Nicholas rose slowly towards the surface of sleep, aware of a brooding sense of regret. just before he reached consciousness, a dream image formed in his sleep-starved brain, he relived a moment from the distant past. A fragment of time, recaptured so vividly as to seem whole and perfect.

Long ago he had picked a deep-sea trumpet shell at five fathoms from the oceanic wall of the coral reef beyond the Anse Baudoin lagoon of Praslin island, it was the size of a ripe coconut and once again he found himself holding the shell in both cupped hands gazing into the narrow oval opening, around which the weed-furred and barnacle-encrusted exterior changed dramatically, flaring into the pouting lips and exposing the inner mother-of-pearl surfaces that were slippery to the touch, a glossy satin sheen, pale translucent pink, folded and convoluted upon them selves, shading darker into fleshy crimsons and wine purples as the passage narrowed and sank away into the mysterious lustrous depths of the shell.

Then abruptly, the dream image changed in his mind. The projected opening in the trumpet shell expanded, articulating on jaw-hinges and he was gaping into the deep and terrible maw of some great predatory sea-creature, lined with multiple rows of serrated triangular teeth,  shark-like, terrifying, so he cried out in half-sleep, startling himself awake, and he rolled quickly on to his side and raised himself on one elbow.
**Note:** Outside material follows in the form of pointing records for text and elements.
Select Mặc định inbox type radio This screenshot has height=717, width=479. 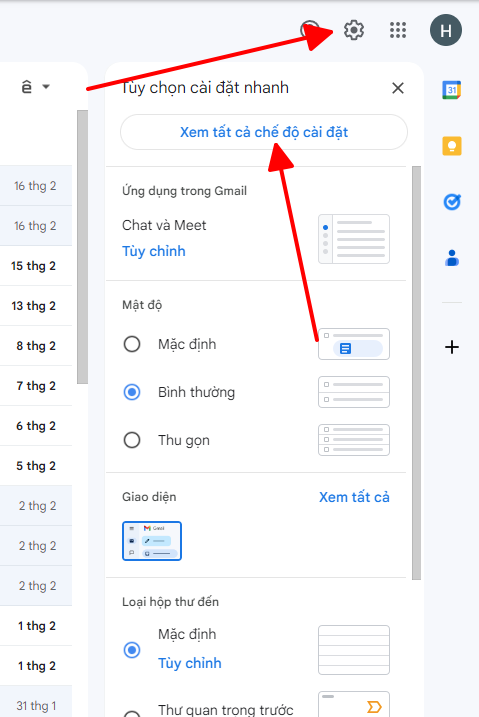132,650
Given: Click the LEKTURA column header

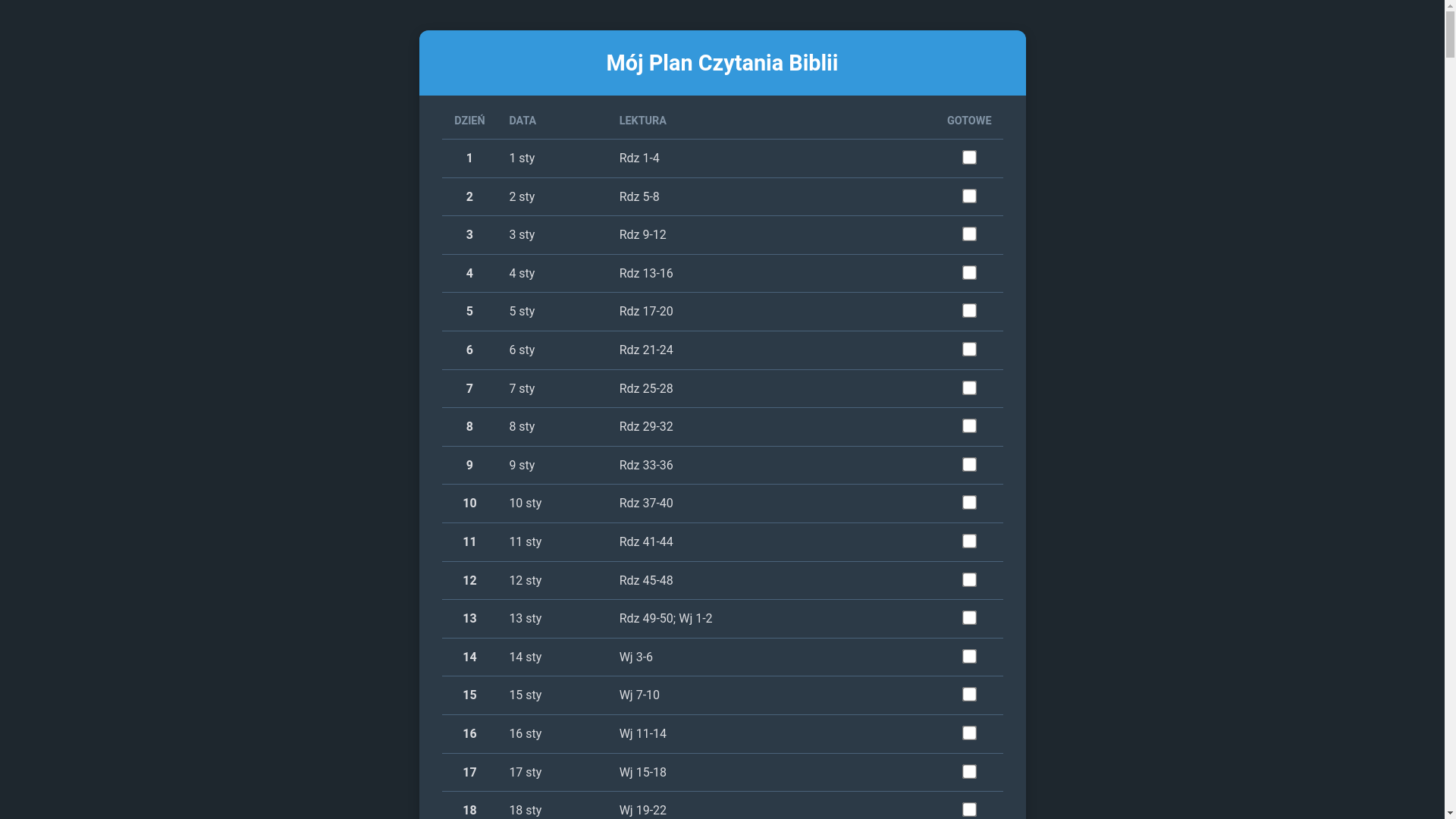Looking at the screenshot, I should 642,121.
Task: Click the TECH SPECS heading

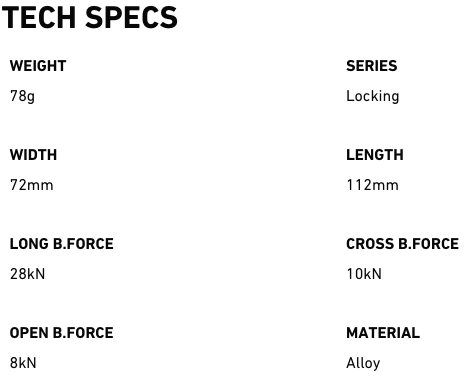Action: point(89,18)
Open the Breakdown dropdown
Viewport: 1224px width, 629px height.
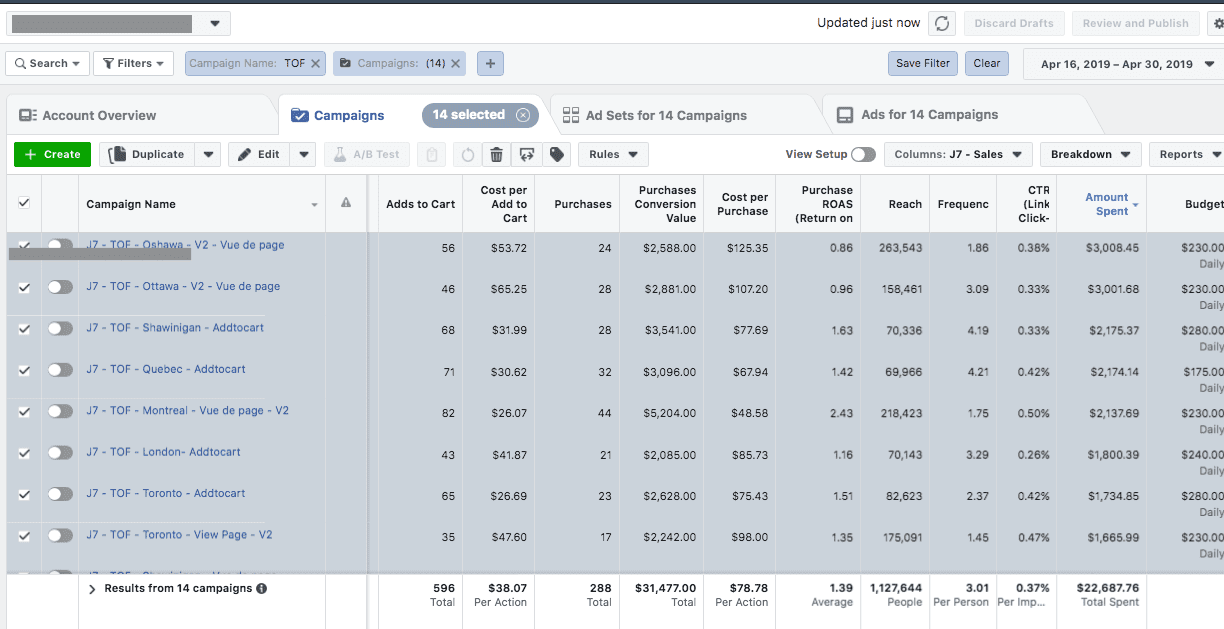(x=1090, y=154)
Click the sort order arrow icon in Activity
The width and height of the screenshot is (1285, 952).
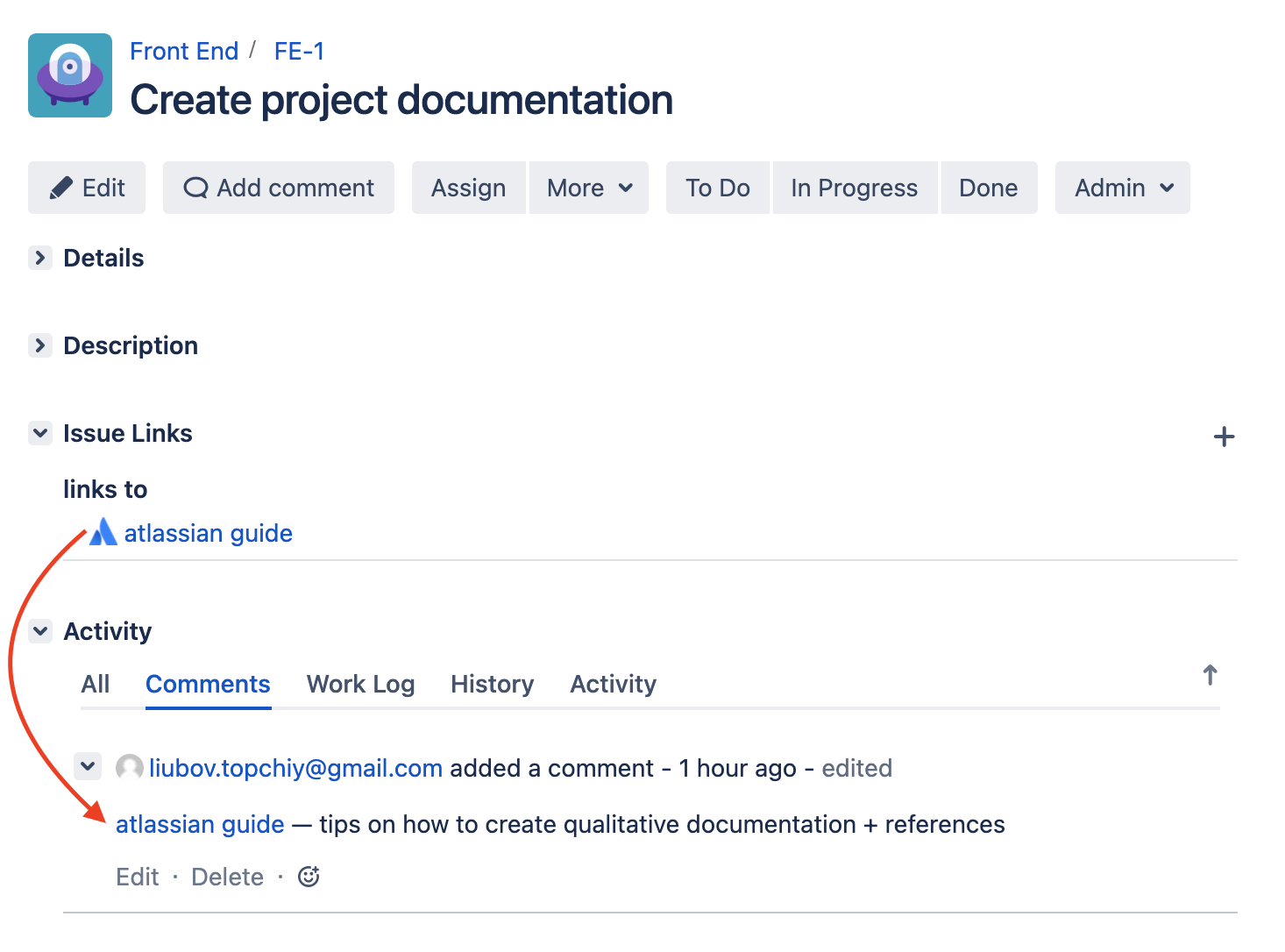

Her perfume still lingered on his skin, mingled with the smell of his own sweat, but the bed beside him was empty, though warm and redolent with the memory of her body.

Across the room, the early sun struck a long sliver of light through a narrow chink in the curtains. It looked like a blade, a golden blade. It reminded him instantly of Samantha Silver. He saw her again wearing sunlight like a cloak, barefoot in the sand and it seemed that the blade of sunlight was being driven up slowly under his ribs.

He swung his feet off the wide bed and padded softly across to the gold and onyx bathroom. There was a dull ache of sleeplessness and remorse behind his eyes and as he ran hot water from the dolphin’s mouth into the basin, he looked at himself in the mirror although the steam slowly clouded the image of his own face. There were dark smears below his eyes and his features were gaunt, harsh angles of bone beneath drawn skin.

“You bastard,” he whispered at the shadowy face in the mirror. “You bloody bastard.”

They were waiting breakfast for him, in the sunlight on the terrace under the gaily coloured umbrellas. Peter had preserved the mood of the previous evening, and he ran laughing to meet Nicholas.

“Dad, hey Dad.” He seized Nicholas’ hand and led him to the table.

Chantelle wore a long loose housegown, and her hair was down on her shoulders, so soft that it stirred like spun silk in even that whisper of breeze. It was calculated, Chantelle did nothing by chance; the intimately elegant attire and the loose fall of her hair set the mood of domesticity – and Nicholas found himself resisting it fiercely.

Peter sensed his father’s change of mood with an intuitive understanding beyond his years, and his dismay was a palpable thing, the hurt and reproach in his eyes as he looked at Nicholas; and then the chatter died on his lips and he bent his head studiously over his plate and ate in silence.

Nicholas deliberately refused the festival array of food, took only a cup of coffee, and lit a cheroot, without asking Chantelle’s permission, knowing how she would resent that. He waited in silence and as soon as Peter had eaten he said: “I’d like to speak to your mother, Peter.” The boy stood up obediently.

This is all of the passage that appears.